*Supplied entries*.
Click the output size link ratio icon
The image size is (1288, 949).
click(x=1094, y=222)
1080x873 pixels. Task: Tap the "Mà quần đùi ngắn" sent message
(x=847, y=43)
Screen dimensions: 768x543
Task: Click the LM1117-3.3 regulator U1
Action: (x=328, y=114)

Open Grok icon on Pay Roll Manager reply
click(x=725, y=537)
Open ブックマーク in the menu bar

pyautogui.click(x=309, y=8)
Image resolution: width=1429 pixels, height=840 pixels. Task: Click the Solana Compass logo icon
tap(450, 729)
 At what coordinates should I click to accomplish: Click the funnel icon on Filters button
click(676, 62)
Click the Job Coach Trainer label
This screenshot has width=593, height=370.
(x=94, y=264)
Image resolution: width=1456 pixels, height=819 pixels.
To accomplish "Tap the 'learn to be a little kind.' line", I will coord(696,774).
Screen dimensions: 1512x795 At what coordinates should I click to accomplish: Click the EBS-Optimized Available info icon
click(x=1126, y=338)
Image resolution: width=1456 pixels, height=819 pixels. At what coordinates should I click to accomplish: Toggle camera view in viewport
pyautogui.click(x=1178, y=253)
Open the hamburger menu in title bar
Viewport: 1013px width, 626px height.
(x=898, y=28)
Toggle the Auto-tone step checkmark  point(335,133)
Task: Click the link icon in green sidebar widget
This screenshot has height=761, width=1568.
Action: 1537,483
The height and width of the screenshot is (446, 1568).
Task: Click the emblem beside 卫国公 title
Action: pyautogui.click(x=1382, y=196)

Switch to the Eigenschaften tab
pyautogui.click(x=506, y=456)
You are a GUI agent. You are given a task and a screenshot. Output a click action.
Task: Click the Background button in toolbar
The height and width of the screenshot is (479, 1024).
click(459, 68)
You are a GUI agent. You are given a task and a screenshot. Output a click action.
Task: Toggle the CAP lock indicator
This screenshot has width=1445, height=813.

*Task requirements*. Please print the entries above exactly, from the line containing "Task: Click the link" through the final line of the entries, with both of those lines included.

*Solution to this task*.
Task: Click the link icon in green sidebar widget
This screenshot has height=761, width=1568.
Action: 1537,483
The height and width of the screenshot is (446, 1568).
Task: Click the emblem beside 卫国公 title
Action: pyautogui.click(x=1382, y=196)

Switch to the Eigenschaften tab
pyautogui.click(x=506, y=456)
You are a GUI agent. You are given a task and a screenshot. Output a click action.
Task: Click the Background button in toolbar
The height and width of the screenshot is (479, 1024).
click(459, 68)
You are a GUI agent. You are given a task and a screenshot. Output a click action.
Task: Toggle the CAP lock indicator
This screenshot has width=1445, height=813.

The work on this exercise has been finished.